Bunu önlemek için, Devlet'in dengeyi sağlamak adına masaya daha fazla kaynak koyması gerekeceği varsayılıyor. Alegría, hükümeti İspanya'yı parçalamakla suçlayan Halk Partisi'nin (PP) eleştirilerine verdiği yanıtta buna işaret etti. "Yaptığımız şey, onu her geçen gün daha fazla ve daha iyi finanse etmek." İkinci Başkan Yardımcısı Yolanda Díaz ise, "İspanya'yı parçalayan şey, PP'nin yaptığı gibi zenginlere vergi indirimi vermektir," diye karşılık verdi.
Sıradanlık üzerine tartışmalar özellikle Katalonya'da ivme kazanıyor. Katalan ekonomi ve iş camiasındaki çeşitli örgütler, örneğin Consell de Cambras (Consell de Cambras), PIMEC (Pimec) ve Fira de Barcelona (Fira de Barcelona) dün, bu ilkeye saygı gösterilmesi ve yeni sistemde "Katalonya'nın benzersizliğinin ve ekonomik ağırlığının" tanınması çağrısında bulundu.
Siyasi tepkiler arasında, Junts Genel Sekreteri Jordi Turull, partisinin Temsilciler Meclisi'nde gerekli yasal reformları yapmayacağını, çünkü anlaşmayı "tamamen bir şaka" olarak gördüğünü belirtti. Katalan Halk Partisi (PP), merkezi hükümeti bağımsızlık hareketine "geri çekilme araçlarını" teslim etmekle suçlarken, parti lideri Alberto Núñez Feijóo dün Torre Pacheco'daki ırkçı olaylara odaklanarak görüş bildirmekten kaçındı.
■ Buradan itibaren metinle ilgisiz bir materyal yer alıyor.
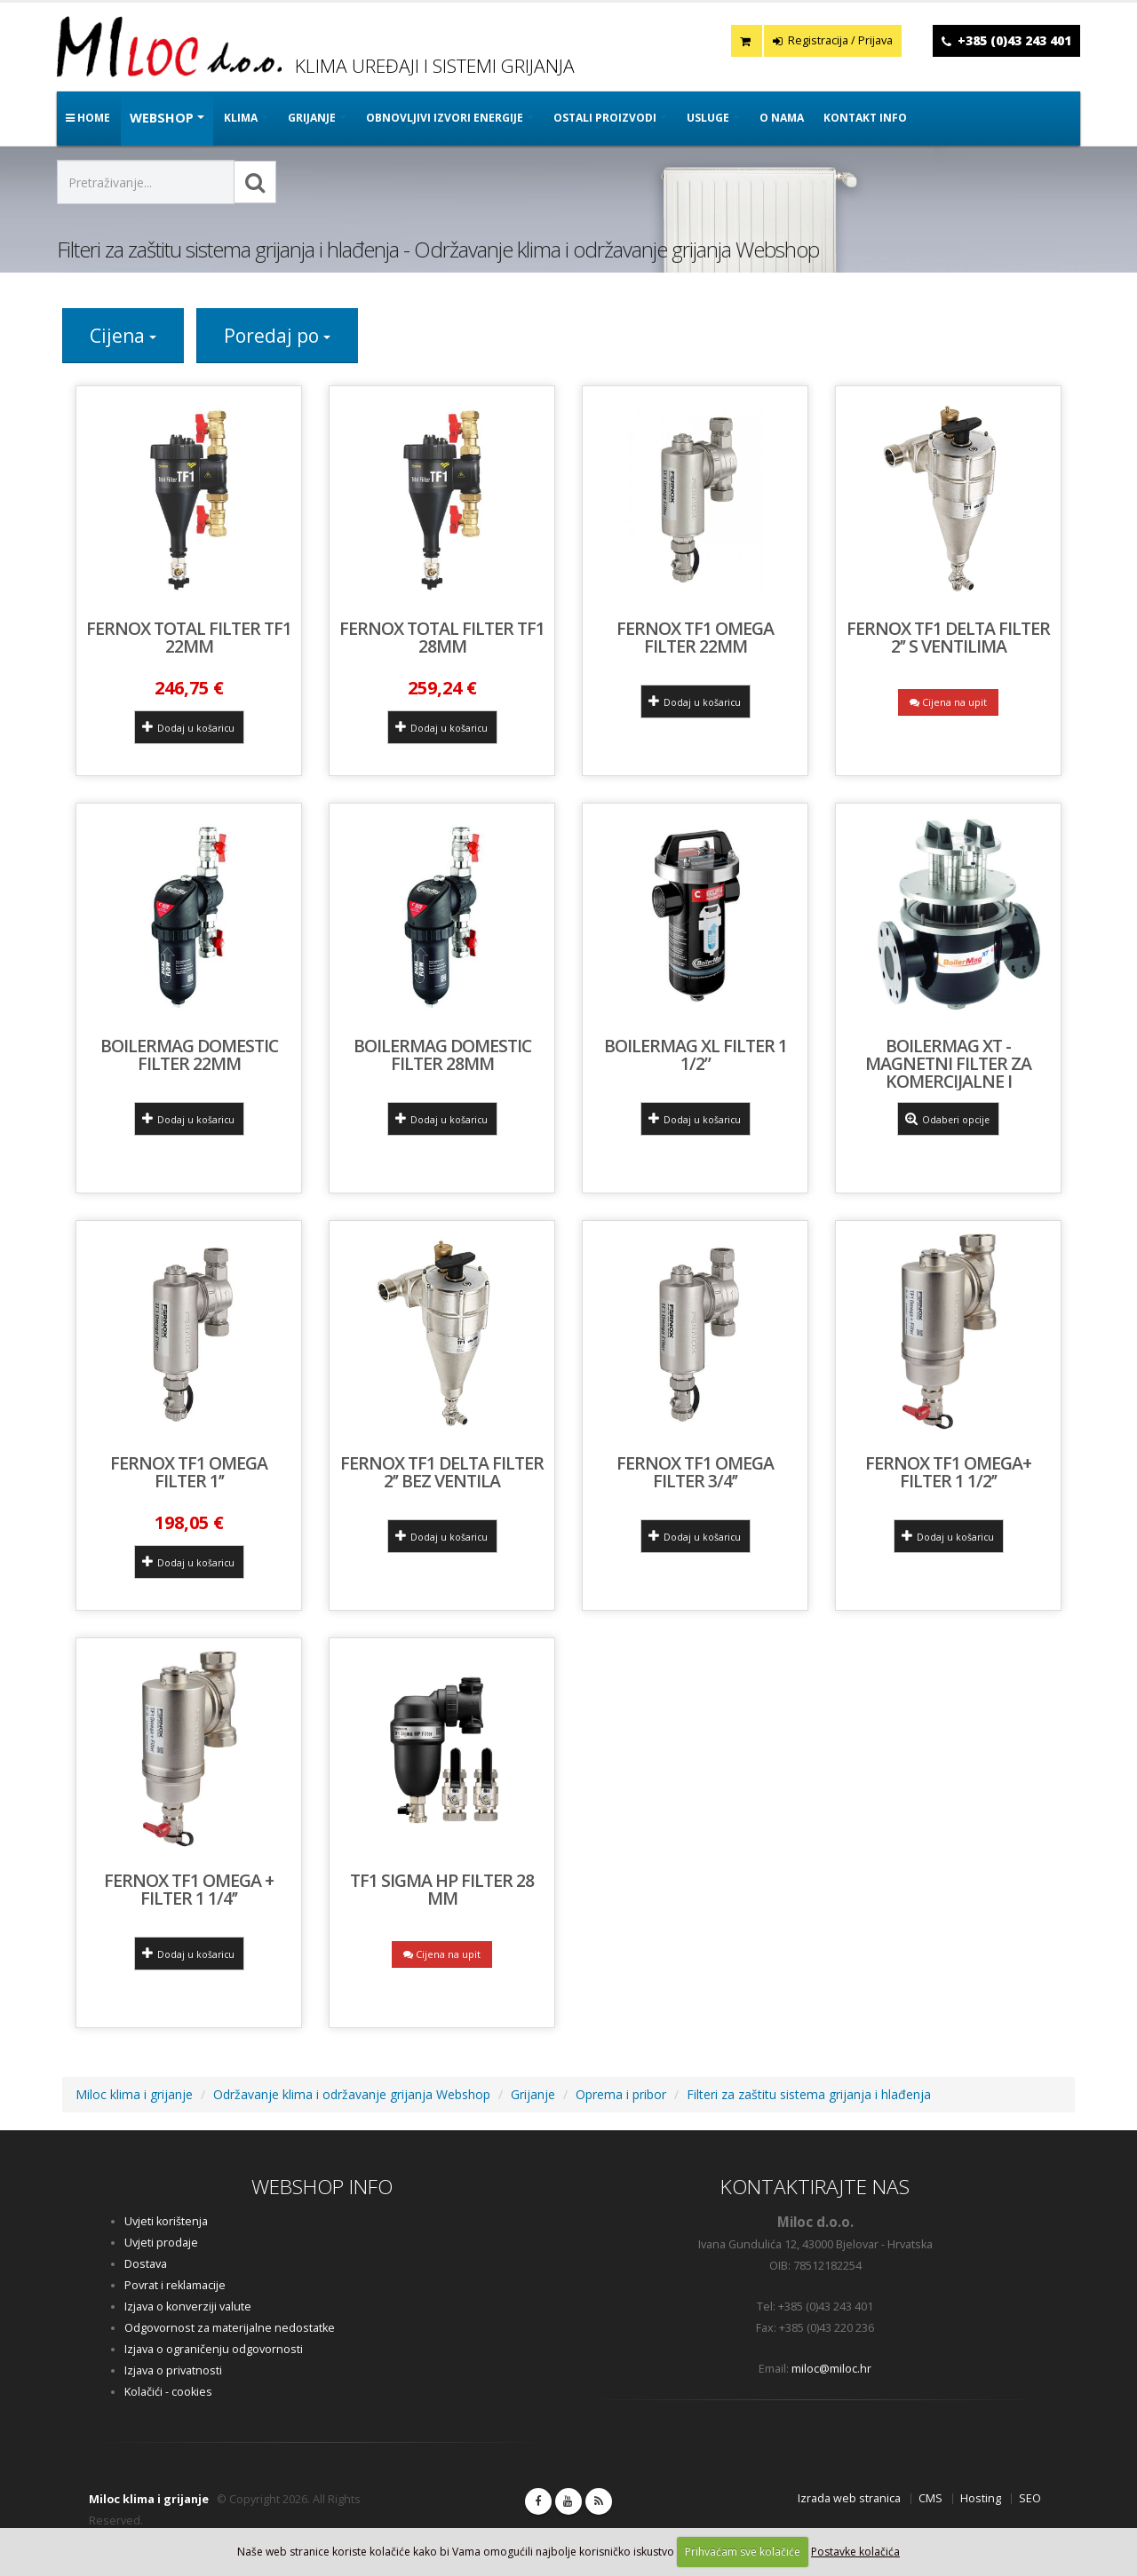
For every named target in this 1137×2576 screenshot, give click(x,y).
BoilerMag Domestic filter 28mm (442, 1054)
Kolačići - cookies (168, 2391)
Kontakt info (865, 117)
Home (88, 117)
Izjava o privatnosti (173, 2370)
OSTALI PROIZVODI (604, 117)
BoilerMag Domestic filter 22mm (189, 1054)
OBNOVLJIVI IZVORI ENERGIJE (444, 117)
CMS (930, 2498)
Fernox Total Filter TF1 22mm (188, 637)
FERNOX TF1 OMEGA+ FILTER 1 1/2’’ (948, 1472)
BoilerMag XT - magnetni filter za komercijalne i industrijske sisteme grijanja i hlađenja (948, 1081)
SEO (1030, 2498)
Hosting (980, 2498)
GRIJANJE (312, 117)
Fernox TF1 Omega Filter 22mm (695, 637)
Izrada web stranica (849, 2498)
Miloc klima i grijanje (134, 2094)
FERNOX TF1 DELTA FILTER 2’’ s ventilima (948, 637)
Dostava (145, 2263)
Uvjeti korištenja (166, 2221)
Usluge (708, 117)
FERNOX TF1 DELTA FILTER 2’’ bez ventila (442, 1472)
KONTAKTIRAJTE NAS (815, 2186)
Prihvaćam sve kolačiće (742, 2551)
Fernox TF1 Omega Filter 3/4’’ (695, 1472)
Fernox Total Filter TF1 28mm (442, 637)
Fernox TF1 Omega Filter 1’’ (188, 1472)
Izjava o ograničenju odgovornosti (213, 2349)
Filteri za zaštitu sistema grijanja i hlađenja (809, 2094)
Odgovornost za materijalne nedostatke (229, 2327)
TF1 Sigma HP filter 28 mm (442, 1889)
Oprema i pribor (621, 2094)
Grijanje (533, 2094)
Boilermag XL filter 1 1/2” (695, 1054)
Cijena (123, 335)
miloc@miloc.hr (831, 2368)
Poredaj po (277, 335)
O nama (781, 117)
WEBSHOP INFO (322, 2186)
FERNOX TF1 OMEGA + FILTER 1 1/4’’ (189, 1889)
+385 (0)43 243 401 (1014, 40)
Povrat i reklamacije (175, 2285)
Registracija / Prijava (833, 40)
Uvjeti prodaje (161, 2242)
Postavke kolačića (855, 2551)
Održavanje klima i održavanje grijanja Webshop (351, 2094)
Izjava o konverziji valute (187, 2306)
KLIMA (241, 117)
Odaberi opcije (948, 1119)
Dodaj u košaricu (188, 727)
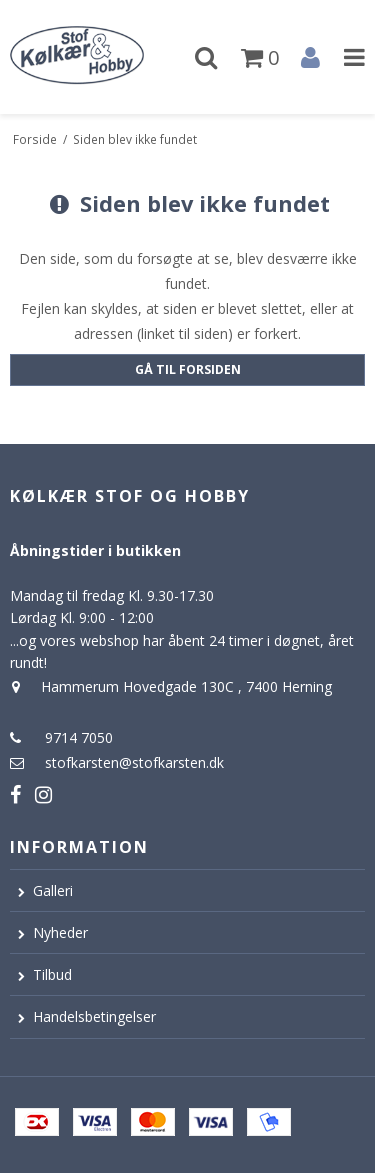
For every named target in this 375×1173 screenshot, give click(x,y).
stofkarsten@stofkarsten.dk (134, 762)
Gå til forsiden (188, 369)
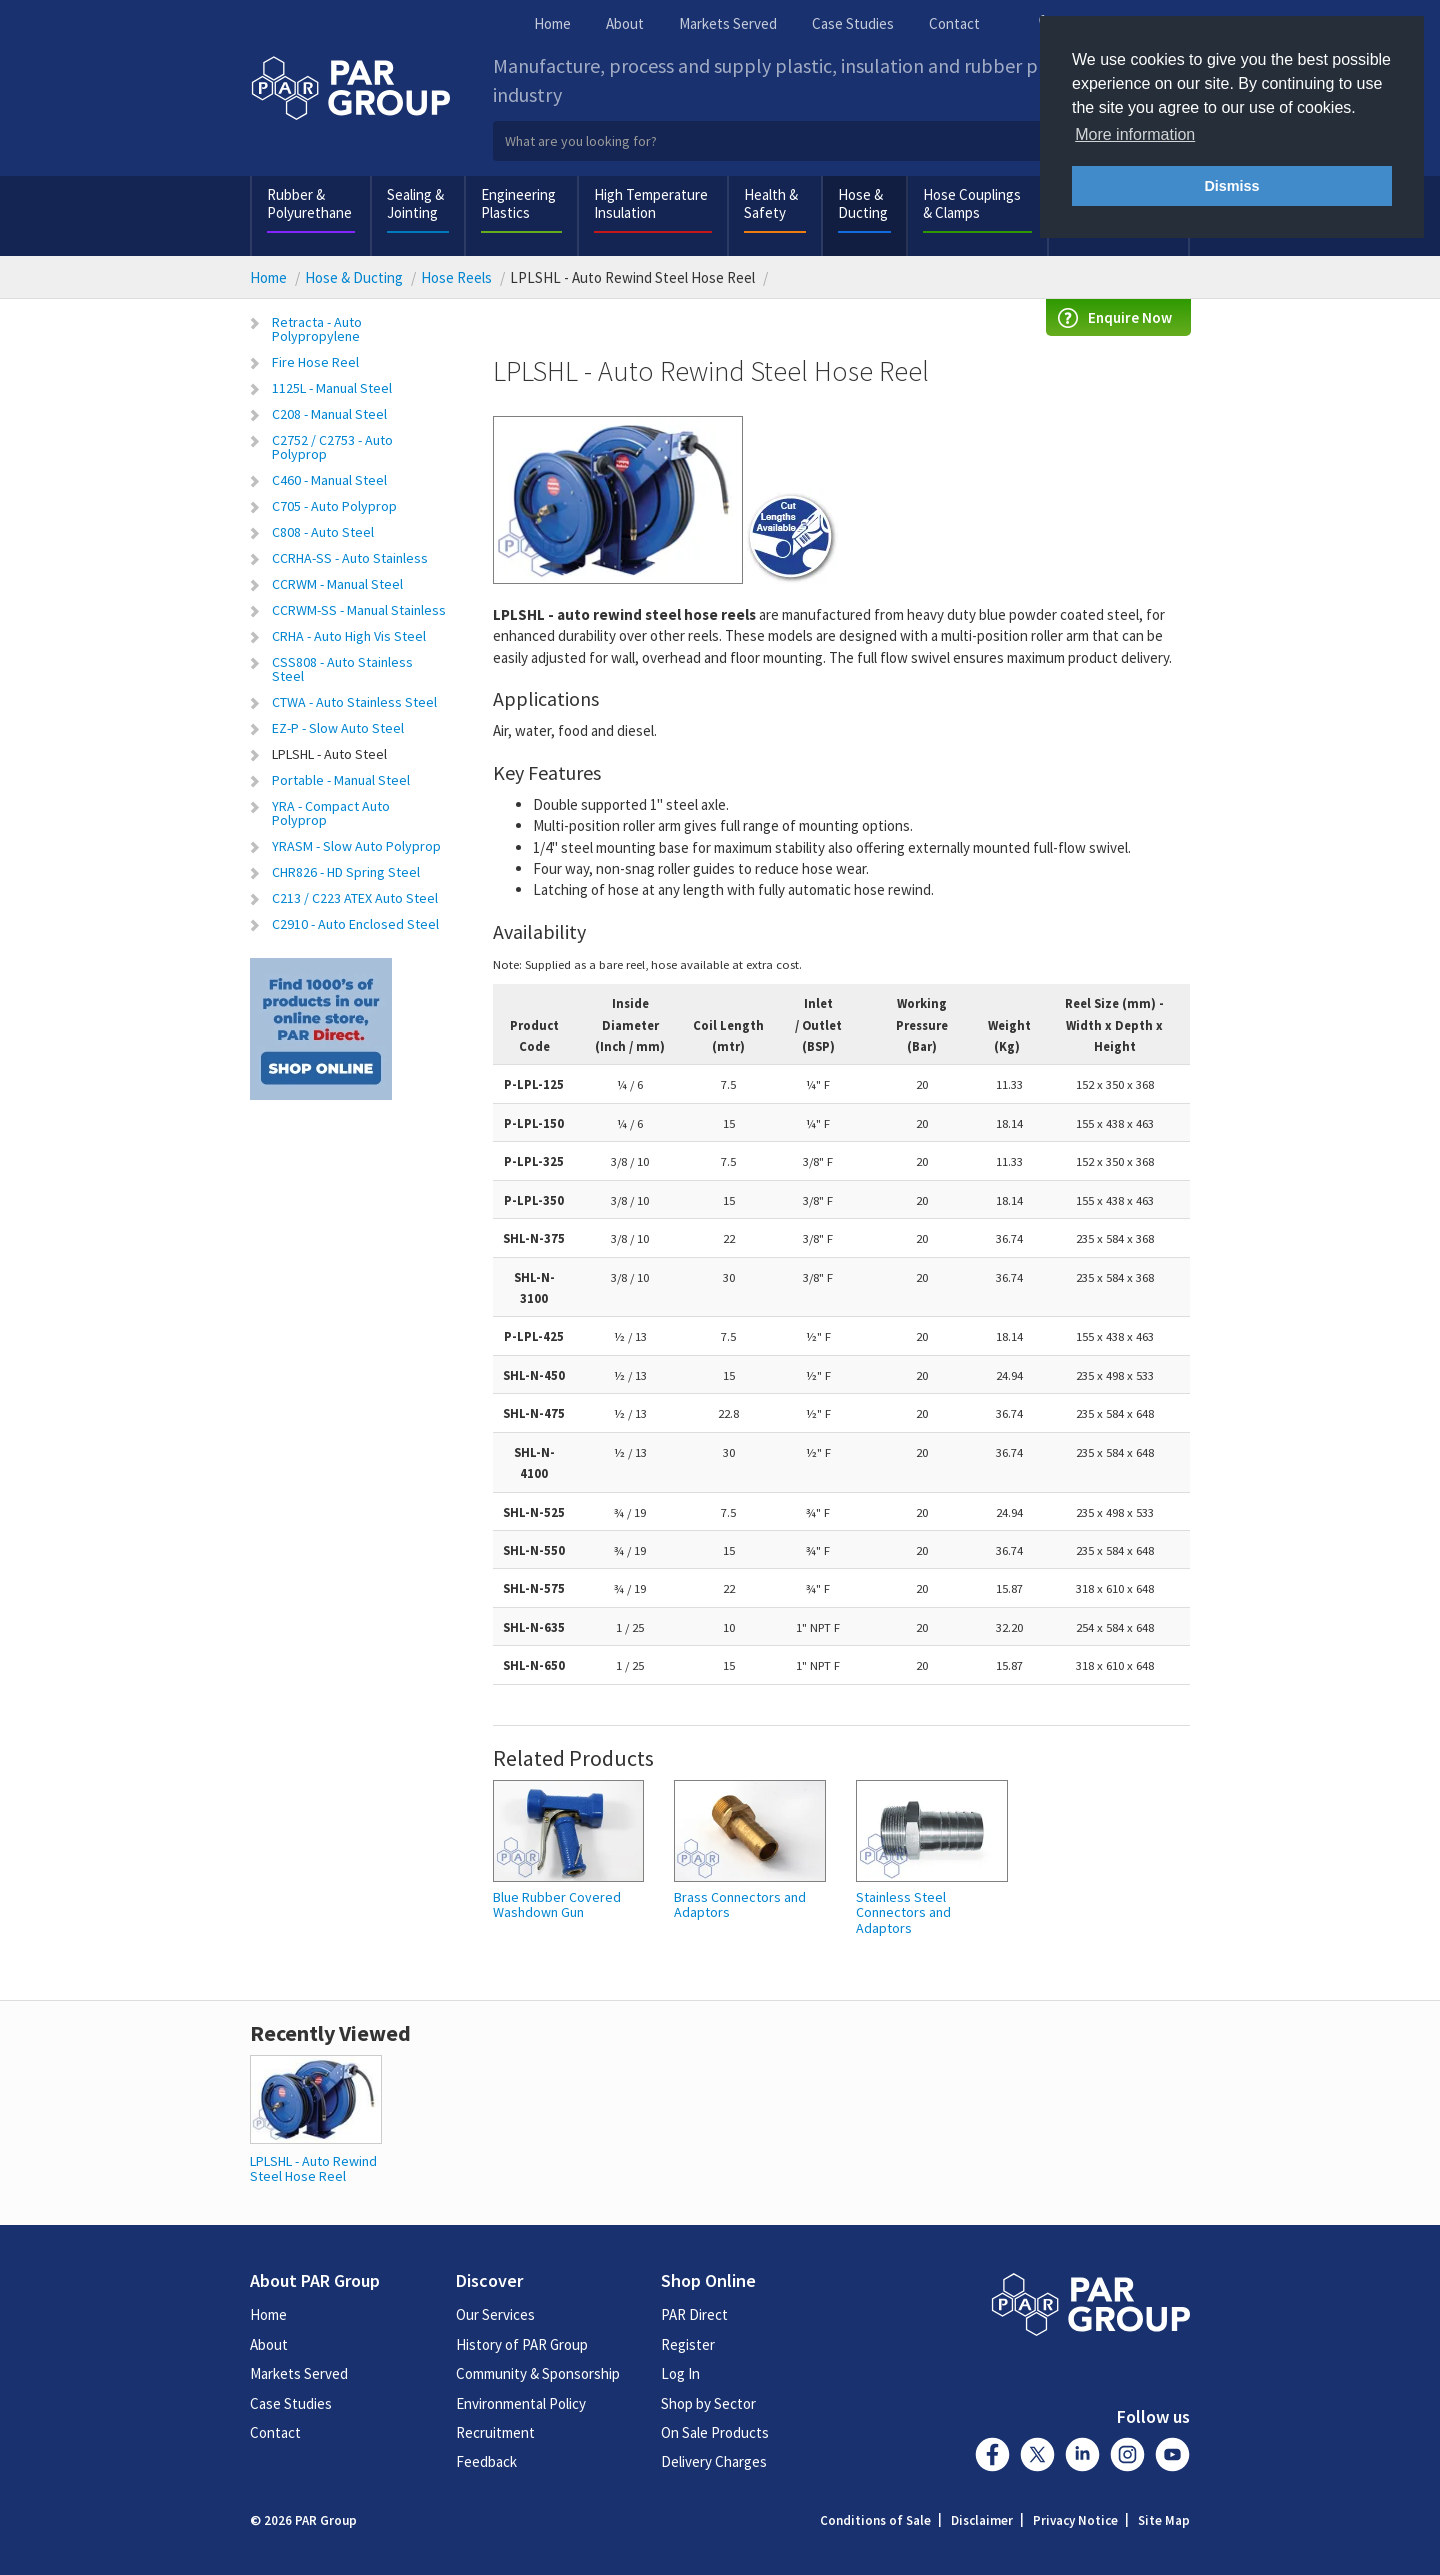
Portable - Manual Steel (341, 780)
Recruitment (495, 2432)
Granada'dan on iki yıl sonra çetrefilli bir tartışmaAlfredo Pérez Rubalcaba'nın PSOE ve PSC'nin pozisyonlarını uzlaştırdığı 6 Temmuz 2013 tarihli Granada Bildirgesi'nden on iki yıl sonra, sıradanlık, İspanyol sosyalizminin bazı kesimlerinde hâlâ endişe uyandırıyor ve bunu dayanışmanın azalması olarak görüyorlar. Granada'da, Alman federalizmine yapılan atıf ve Anayasa Mahkemesi'nin Tüzük hakkındaki kararı göz önüne alındığında, "böylece bölgeler arası katkılar, katkıda bulunanları fayda sağlayanlardan daha kötü bir duruma düşürmesin" düşüncesiyle "tavsiye edilebilir" olarak kabul edildi.